George Thomas

Uniform random selection from a channel

Selecting a item uniformly at random from an array is quite easy:

func randomPickSlice(items []string) string {
  i := rand.Intn(len(items))
  return items[i]
}

How could we do this with a channel, rather than a slice?

One way would be simply to read items to a slice first, then use randomPickSlice:

func randomPickChan(items <-chan string) string {
  var allItems []string
  for s := range items {
    allItems = append(allItems, s)
  }

  return randomPickSlice(allItems)
}

But this requires us to store all the items in memory at the same time, which might not be possible. Can we do better?

Using O(1) space

Rather than storing all the elements we’ve ever seen, let’s just persist a “chosen-one” candidate. We’ll initialise the candidate to be the first item from the channel. Then, whenever we see a new item from the channel, we could choose whether to stick with the old candidate or replace the candidate with the new value. Once we exhaust the channel, we return the candidate.

How do we decide whether to stick or swap?

We could do a 50/50 coin-flip each time. But this doesn’t select uniformly at random: the chance of returning the first item after seeing n items is \({\frac{1}{2^{n-1}}}\).

Instead, we can maintain a counter k of the items we’ve seen so far. And for every new item, we can either pick it with probability 1/k or stick with the old thing with probability 1-1/k or (k-1)/k.

How can we prove that any candidate value is selected uniformly at random i.e. with probability 1/n?

An inductive proof

We have to prove:

  1. That the base-case holds.
  2. That the k+1th case holds if the kth case holds.

Our base-case is that of the 1-element channel. Because we initialise the candidate to be the first element, and because there are no other elements to swap it out for, we return the first element with probability 1. ✅

Let’s assume that the kth-case holds. So we have seen k items and our candidate has been selected with probability 1/k.

When we see the k+1th item, we either swap out our candidate with probability 1/k+1, or stick with our current candidate with probability 1-(1/k+1).

If we swap it out, then the new candidate will have been selected with probability 1/k+1.
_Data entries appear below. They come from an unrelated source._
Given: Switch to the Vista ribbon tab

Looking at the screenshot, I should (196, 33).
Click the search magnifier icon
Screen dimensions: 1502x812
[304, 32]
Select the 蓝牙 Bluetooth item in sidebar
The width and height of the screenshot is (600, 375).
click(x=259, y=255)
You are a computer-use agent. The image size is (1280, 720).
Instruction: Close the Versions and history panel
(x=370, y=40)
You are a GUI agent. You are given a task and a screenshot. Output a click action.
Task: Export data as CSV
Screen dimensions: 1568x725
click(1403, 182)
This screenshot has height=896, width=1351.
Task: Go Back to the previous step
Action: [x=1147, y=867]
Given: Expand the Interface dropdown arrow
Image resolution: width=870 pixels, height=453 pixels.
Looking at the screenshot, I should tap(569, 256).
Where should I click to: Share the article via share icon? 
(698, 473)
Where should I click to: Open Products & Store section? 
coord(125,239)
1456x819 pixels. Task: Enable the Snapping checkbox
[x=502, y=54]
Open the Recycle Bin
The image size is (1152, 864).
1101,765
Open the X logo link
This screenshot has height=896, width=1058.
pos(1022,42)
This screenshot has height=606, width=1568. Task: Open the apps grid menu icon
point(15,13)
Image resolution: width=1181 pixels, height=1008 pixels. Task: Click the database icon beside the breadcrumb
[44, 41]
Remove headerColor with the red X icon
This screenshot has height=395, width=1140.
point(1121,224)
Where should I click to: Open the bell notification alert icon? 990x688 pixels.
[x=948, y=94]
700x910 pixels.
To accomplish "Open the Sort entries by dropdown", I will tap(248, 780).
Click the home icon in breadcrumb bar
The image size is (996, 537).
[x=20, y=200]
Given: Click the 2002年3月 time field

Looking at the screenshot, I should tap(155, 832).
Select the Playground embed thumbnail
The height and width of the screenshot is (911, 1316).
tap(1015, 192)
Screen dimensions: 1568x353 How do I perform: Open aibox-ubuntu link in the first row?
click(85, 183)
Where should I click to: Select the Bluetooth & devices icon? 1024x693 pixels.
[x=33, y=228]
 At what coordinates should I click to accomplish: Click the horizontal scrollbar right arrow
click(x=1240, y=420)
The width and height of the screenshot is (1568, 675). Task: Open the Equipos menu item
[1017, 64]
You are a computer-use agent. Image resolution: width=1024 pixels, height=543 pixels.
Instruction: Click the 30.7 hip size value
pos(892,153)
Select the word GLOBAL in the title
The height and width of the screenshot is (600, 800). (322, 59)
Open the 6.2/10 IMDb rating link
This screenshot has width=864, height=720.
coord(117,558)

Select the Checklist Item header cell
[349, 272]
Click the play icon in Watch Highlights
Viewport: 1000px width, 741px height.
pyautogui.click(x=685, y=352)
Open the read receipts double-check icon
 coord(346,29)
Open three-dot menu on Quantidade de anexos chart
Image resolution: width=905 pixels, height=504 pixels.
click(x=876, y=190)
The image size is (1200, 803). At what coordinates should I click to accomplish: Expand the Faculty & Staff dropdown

If we stick with the current candidate, it has now been selected with a probability:

$$ \frac{1}{k}(1-\frac{1}{k+1}) = \frac{1}{k}(\frac{k}{k+1}) = \frac{1}{k+1} $$

So whether we stick or swap, we’re left with a candidate that has been selected with probability 1/k+1. ✅

What does the code look like?

func randomPickChan(items <-chan string) string {
  k := 1
  candidate := <-items

  for i := range items {
    k++
    r := rand.Intn(k)
    if r == 0 { // or equivalently r == k-1
      candidate = i
    }
  }

  return candidate
}

Can we do better?

I’d be surprised and very interested to hear. I guess if you knew how many values there would be in total, you could just pick a p such that 0 <= p < n, throw away the first p values and return the p-th one immediately.